Return only what runs from the line containing "721x405 pixels. How" through the last line of the entries below, exactly, omitting pictures.

┌─ MATERIAL SUPPLIED

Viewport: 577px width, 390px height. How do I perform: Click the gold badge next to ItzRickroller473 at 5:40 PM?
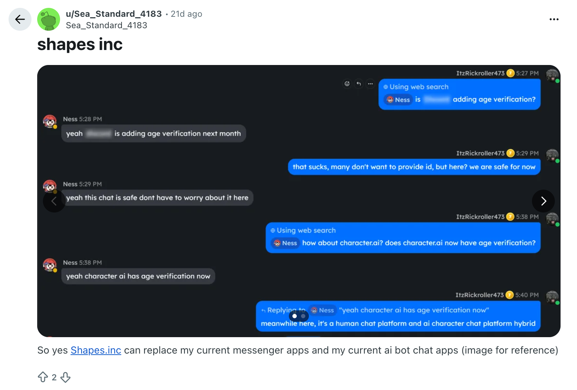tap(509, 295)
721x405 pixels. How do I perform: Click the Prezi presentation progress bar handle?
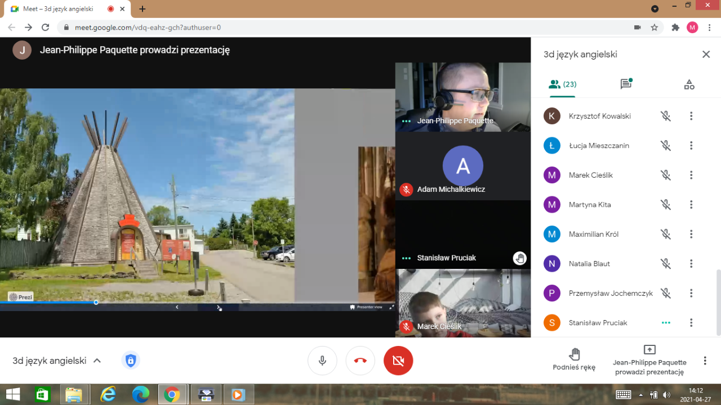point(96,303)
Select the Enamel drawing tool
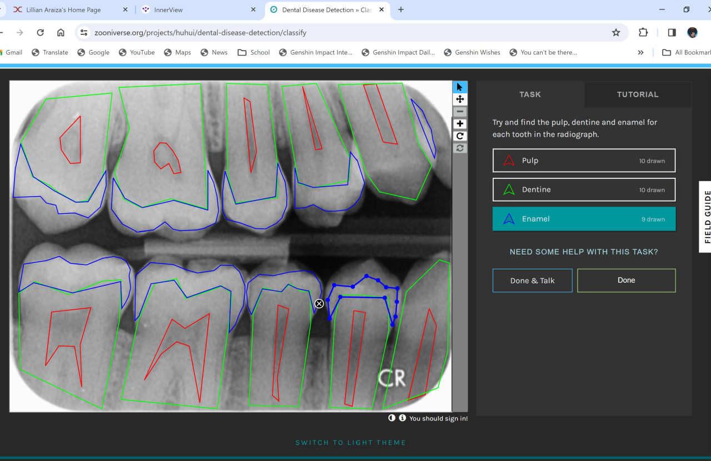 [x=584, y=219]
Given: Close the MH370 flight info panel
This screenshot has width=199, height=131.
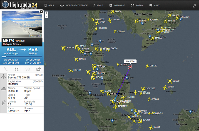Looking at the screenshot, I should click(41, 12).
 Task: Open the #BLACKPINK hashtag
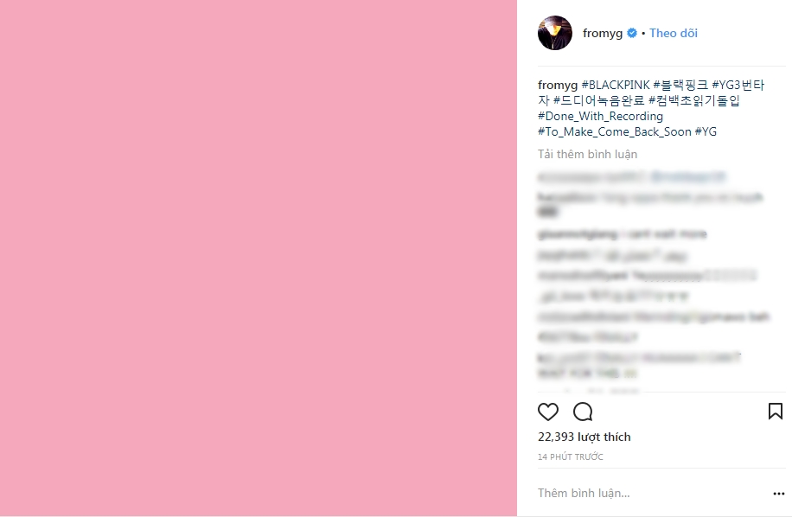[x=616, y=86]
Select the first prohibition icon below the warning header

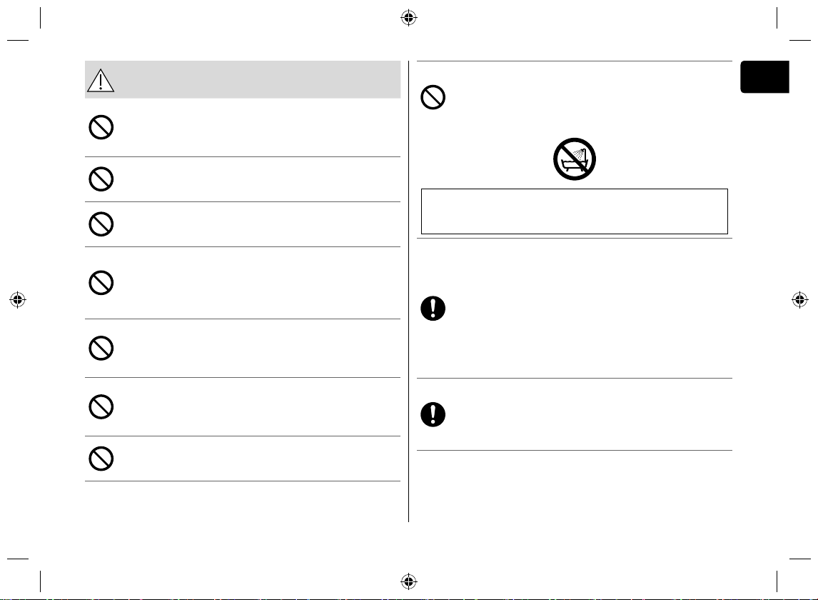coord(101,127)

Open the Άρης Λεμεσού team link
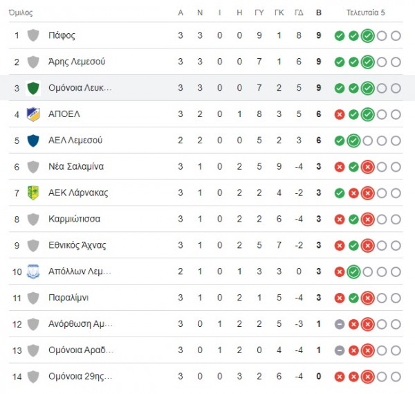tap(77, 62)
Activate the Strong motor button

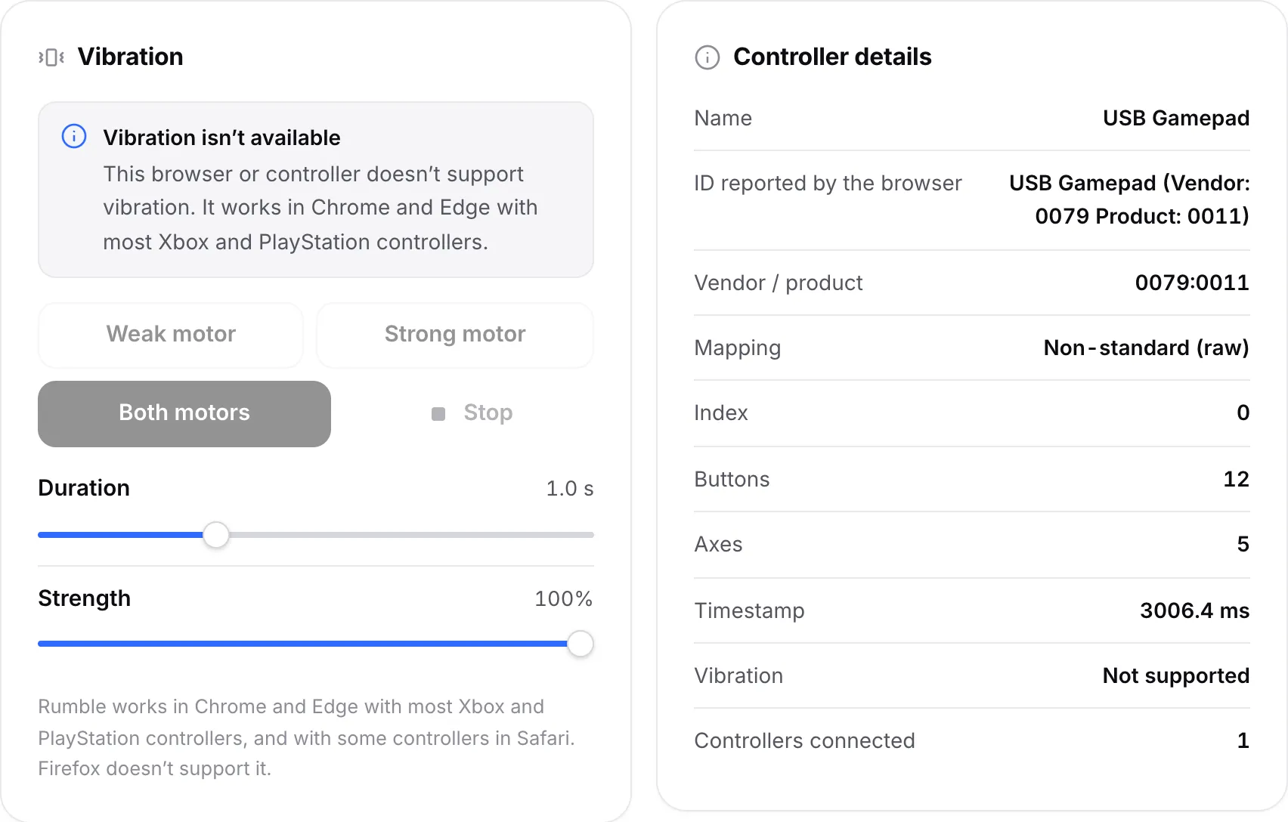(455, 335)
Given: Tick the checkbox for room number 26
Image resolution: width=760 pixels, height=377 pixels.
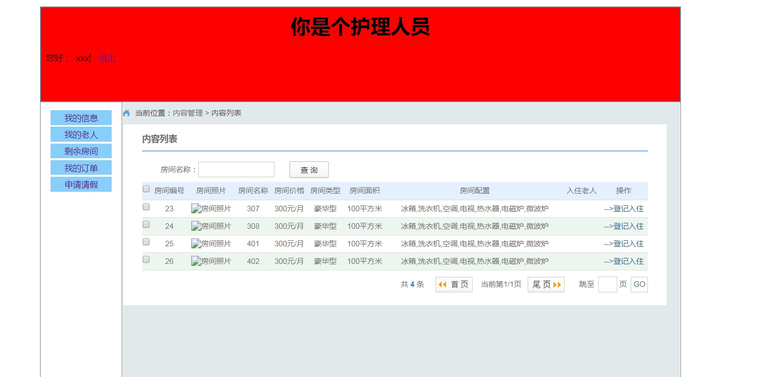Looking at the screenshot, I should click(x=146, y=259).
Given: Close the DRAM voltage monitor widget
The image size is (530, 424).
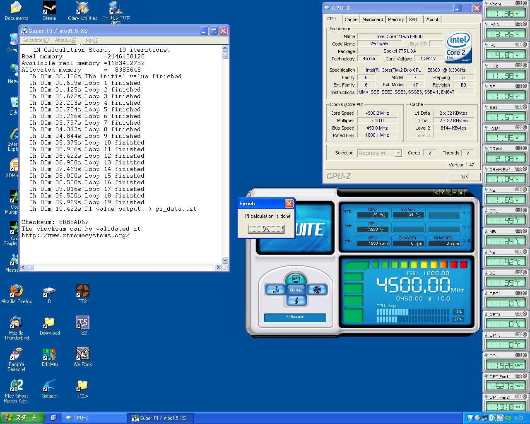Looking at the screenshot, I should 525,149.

└─

- OUTPUT OF THE TASK
721x405 pixels. How do I perform: Click the Prezi presentation progress bar handle?
point(96,303)
Select the Enamel drawing tool
 [x=584, y=219]
Given: Close the MH370 flight info panel
This screenshot has width=199, height=131.
Looking at the screenshot, I should click(41, 12).
 Task: Open the #BLACKPINK hashtag
[x=616, y=86]
Select the first prohibition icon below the warning header

coord(101,127)

Open the Άρης Λεμεσού team link
tap(77, 62)
Activate the Strong motor button

(455, 335)
Given: Tick the checkbox for room number 26
Image resolution: width=760 pixels, height=377 pixels.
Looking at the screenshot, I should click(x=146, y=259).
Given: Close the DRAM voltage monitor widget
The image size is (530, 424).
Looking at the screenshot, I should 525,149.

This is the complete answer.